ReferenceCartridgeBuilder¶
A fluent builder for custom reference cartridges
from raw FASTA. Every call returns the same builder extended by
one stage; at .build() the engine validates the
typed planes and stamps a schema_sha256 on the
resulting DataConfig. Every stage's inputs,
warnings, and rejection details are captured in
builder.report() — the cartridge ships with an
auditable trail.
For the broader workflow, see Build a reference cartridge; for the estimator deep dive, see Estimate cartridge models from real data.
Common methods¶
| Method | Purpose |
|---|---|
.from_fasta(...) |
Class-level constructor; parses V/D/J FASTA into the catalogue |
.infer_identity(...) |
Resolve species / chain / locus / reference-set / name |
.infer_v_subregions() |
Annotate V alleles with FWR/CDR intervals (required for v_subregion_rates) |
.with_rules(...) |
Attach an explicit ReferenceRulesSpec |
.with_models(...) |
Attach an explicit ReferenceEmpiricalModels bundle |
.estimate_allele_usage(records) |
Estimate per-segment allele weights |
.estimate_trim_distributions(records) |
Estimate per-key trim distributions |
.estimate_np_length_distributions(records) |
Estimate NP1 / NP2 length distributions |
.estimate_np_base_model(records, kind=...) |
Estimate NP-base model (Markov or empirical first-base) |
.estimate_p_nucleotide_lengths(records) |
Estimate palindromic-insertion length distributions |
.build() |
Finalise, stamp checksum, return the DataConfig |
.report() |
Get the CartridgeBuildReport with stages / warnings / rejections |
Class reference¶
GenAIRR.cartridge_builder.ReferenceCartridgeBuilder
¶
Stage-based builder for a :class:~GenAIRR.DataConfig.
See :mod:GenAIRR.cartridge_builder module docs and
docs/reference_cartridge_authoring_audit.md for the design.
Usage::
builder = ReferenceCartridgeBuilder.from_fasta(
v_fasta="igh_v.fasta",
j_fasta="igh_j.fasta",
d_fasta="igh_d.fasta",
chain_type="BCR_HEAVY",
)
builder.infer_identity(species="HUMAN", reference_set="MY_REF")
builder.infer_v_subregions()
builder.with_rules(my_rules_spec)
builder.with_models(my_empirical_models)
cfg = builder.build()
report = builder.report()
Each stage method mutates the builder in place and returns
self so calls can be chained.
from_fasta(*, v_fasta, j_fasta, d_fasta=None, c_fasta=None, chain_type)
classmethod
¶
Build a builder from FASTA inputs.
v_fasta and j_fasta are required; d_fasta is
required only when the chain type has a D segment
(BCR_HEAVY / TCR_BETA / TCR_DELTA). c_fasta
is accepted but the parsed C alleles are not yet wired into
the resulting cartridge — v1 limits to V/D/J authoring.
Records dropped during parsing land in
:attr:CartridgeBuildReport.rejected.
Each *_fasta argument can be a path-like, an open text
file, or a raw FASTA string (a string containing a newline
and starting with > is parsed directly).
infer_identity(*, species=None, locus=None, reference_set=None, name=None, source='ReferenceCartridgeBuilder')
¶
Populate the cartridge's identity / metadata plane.
species / locus / reference_set are user-supplied
— none of these can be reliably inferred from FASTA alone, so
the audit (§7) requires explicit input.

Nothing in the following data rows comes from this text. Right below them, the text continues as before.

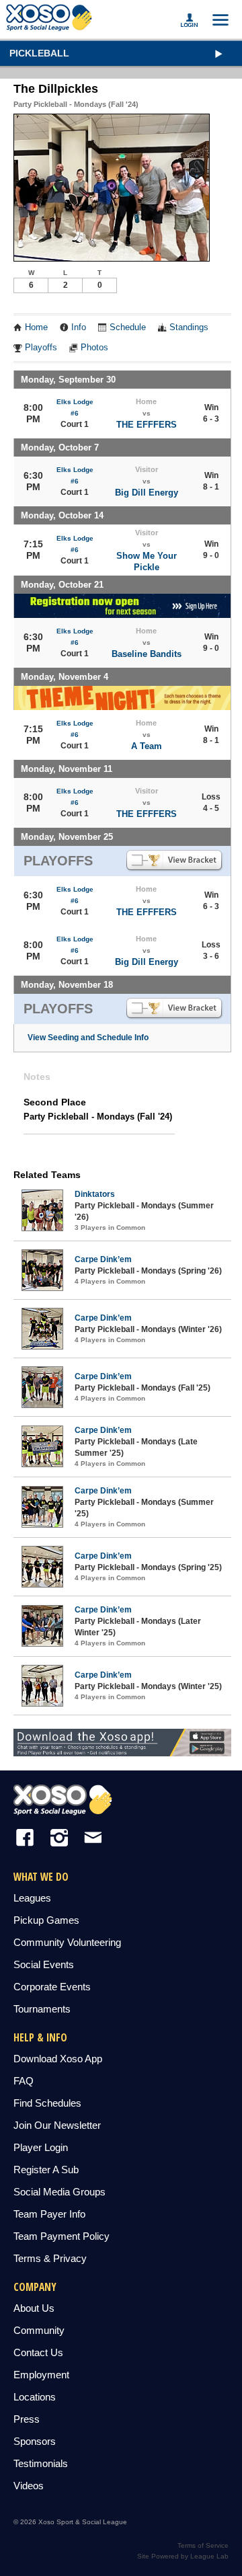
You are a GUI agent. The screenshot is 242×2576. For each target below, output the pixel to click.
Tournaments (42, 2009)
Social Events (43, 1964)
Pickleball (39, 53)
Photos (94, 347)
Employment (41, 2374)
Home (36, 327)
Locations (34, 2397)
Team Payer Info (49, 2214)
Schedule (128, 327)
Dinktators (95, 1194)
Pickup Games (46, 1920)
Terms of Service (203, 2545)
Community (39, 2330)
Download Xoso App (57, 2058)
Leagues (32, 1898)
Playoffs (41, 347)
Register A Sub (46, 2169)
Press (26, 2419)
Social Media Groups (59, 2191)
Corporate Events (52, 1986)
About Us (33, 2308)
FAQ (23, 2080)
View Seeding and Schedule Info (88, 1037)
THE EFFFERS (146, 425)
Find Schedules (47, 2103)
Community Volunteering (67, 1942)
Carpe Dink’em (103, 1259)
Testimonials (40, 2463)
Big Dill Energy (146, 492)
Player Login (40, 2147)
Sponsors (34, 2441)
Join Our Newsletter (57, 2125)
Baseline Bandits (147, 654)
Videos (28, 2485)
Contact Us (38, 2352)
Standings (188, 327)
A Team (146, 746)
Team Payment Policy (61, 2236)
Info (78, 327)
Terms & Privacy (50, 2258)
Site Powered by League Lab (183, 2556)
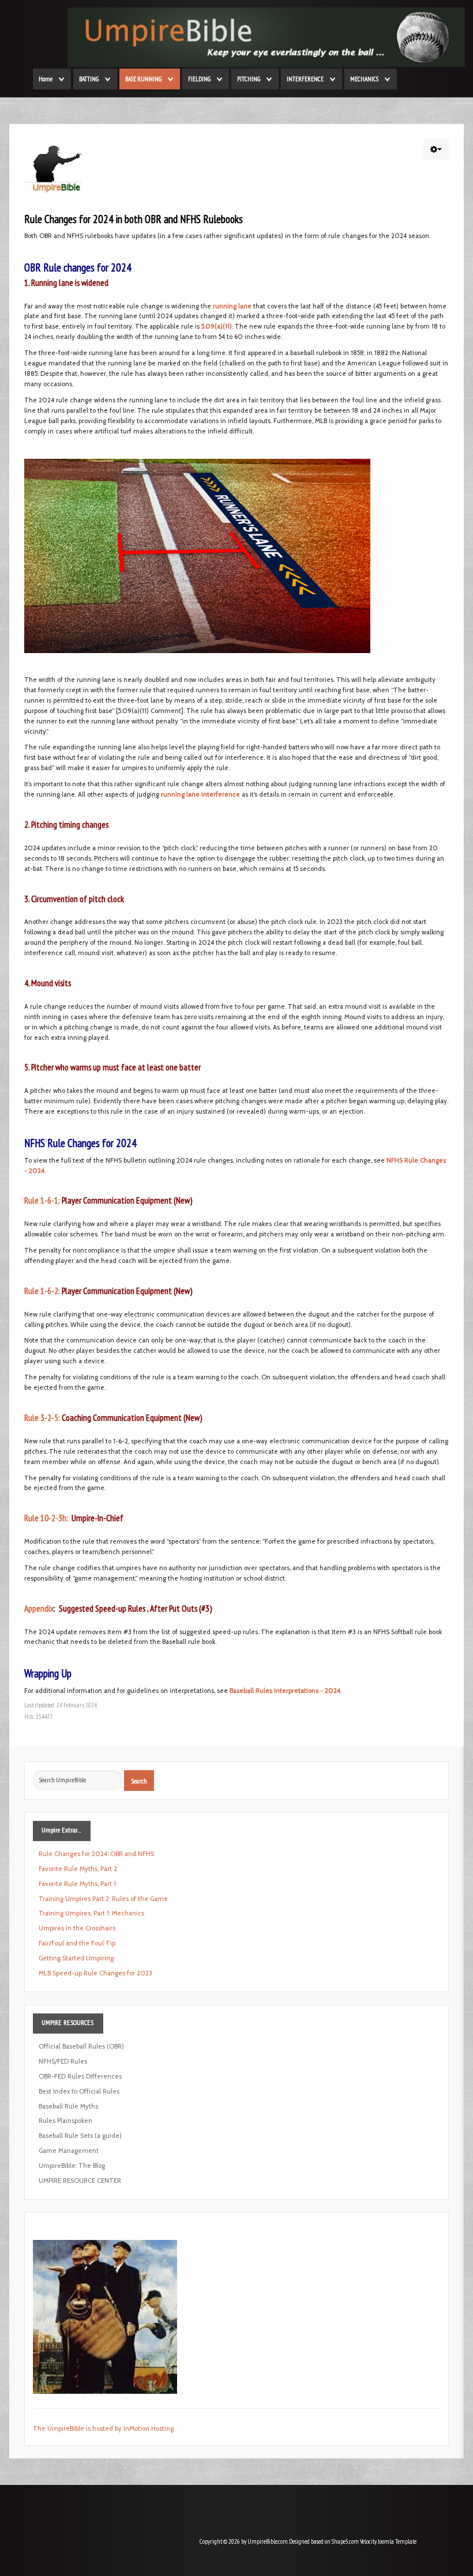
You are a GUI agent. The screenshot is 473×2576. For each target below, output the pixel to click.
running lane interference (200, 794)
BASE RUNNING (143, 79)
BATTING (89, 79)
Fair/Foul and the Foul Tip (77, 1943)
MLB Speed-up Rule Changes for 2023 (95, 1973)
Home (45, 79)
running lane (232, 306)
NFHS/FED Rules (63, 2061)
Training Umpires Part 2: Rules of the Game (103, 1899)
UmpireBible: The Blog (72, 2166)
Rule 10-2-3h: (46, 1517)
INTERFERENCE (305, 79)
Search (139, 1780)
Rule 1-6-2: (42, 1290)
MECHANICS (364, 79)
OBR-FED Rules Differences (80, 2076)
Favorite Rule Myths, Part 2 (78, 1869)
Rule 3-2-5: (42, 1417)
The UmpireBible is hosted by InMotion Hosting (103, 2428)
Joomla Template (397, 2541)
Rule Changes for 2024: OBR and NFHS (96, 1854)
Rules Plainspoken (65, 2121)
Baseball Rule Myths (68, 2106)
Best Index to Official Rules (79, 2091)
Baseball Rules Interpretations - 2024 (285, 1691)
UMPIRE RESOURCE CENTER (80, 2181)
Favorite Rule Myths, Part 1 (77, 1884)
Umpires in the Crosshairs (77, 1928)
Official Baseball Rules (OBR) (81, 2046)
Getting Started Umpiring (76, 1958)
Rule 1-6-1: (42, 1200)
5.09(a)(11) (216, 326)
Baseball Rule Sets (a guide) (80, 2136)
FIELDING (199, 79)
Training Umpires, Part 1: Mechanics (91, 1913)
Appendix (39, 1608)
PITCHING (248, 79)
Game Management (69, 2151)
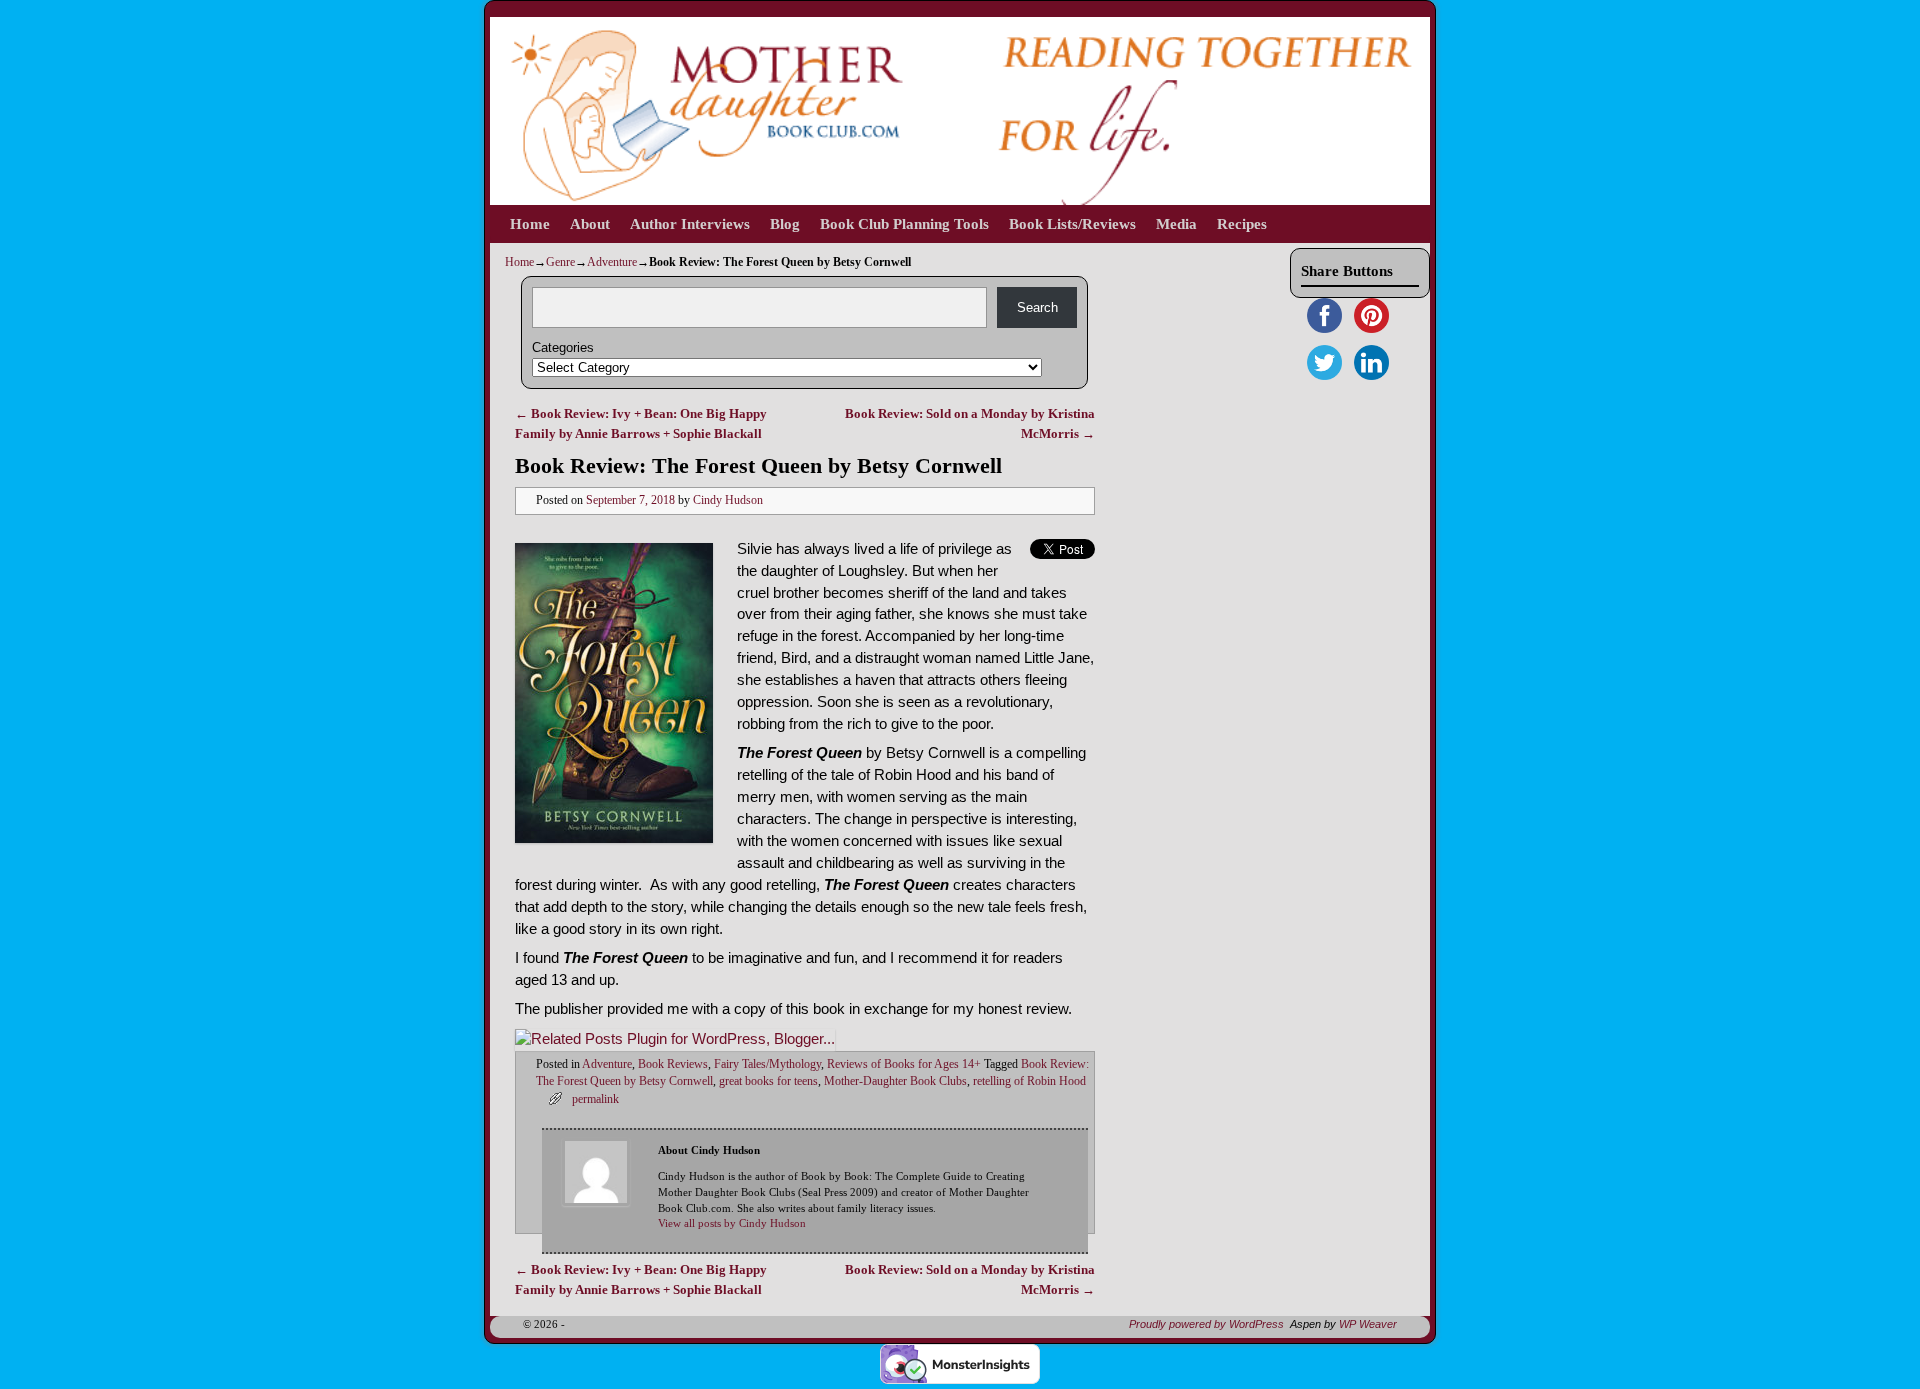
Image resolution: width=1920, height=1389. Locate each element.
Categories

When locus is
omitted the conventional label is derived from the chain
type (BCR_HEAVY → "IGH", etc.).
source is recorded on every parsed allele's .source
field so downstream consumers can identify cartridges
produced by this builder vs the bundled OGRDB / IMGT
loaders.
infer_v_subregions()
¶
Derive per-V-allele IMGT subregion intervals.
Walks every V allele with a non-empty gapped_seq and
runs :func:compute_v_region_boundaries, attaching the
resulting {label: (start, end)} dict to
allele.subregions. Alleles without gapped_seq (or
with a derivation that raises) are left unset and counted
in the per-stage report.
Idempotent — calling twice re-derives and overwrites the
previous output, with a replaced=True flag on the
report entry.
with_rules(reference_rules)
¶
Attach an explicit :class:ReferenceRulesSpec.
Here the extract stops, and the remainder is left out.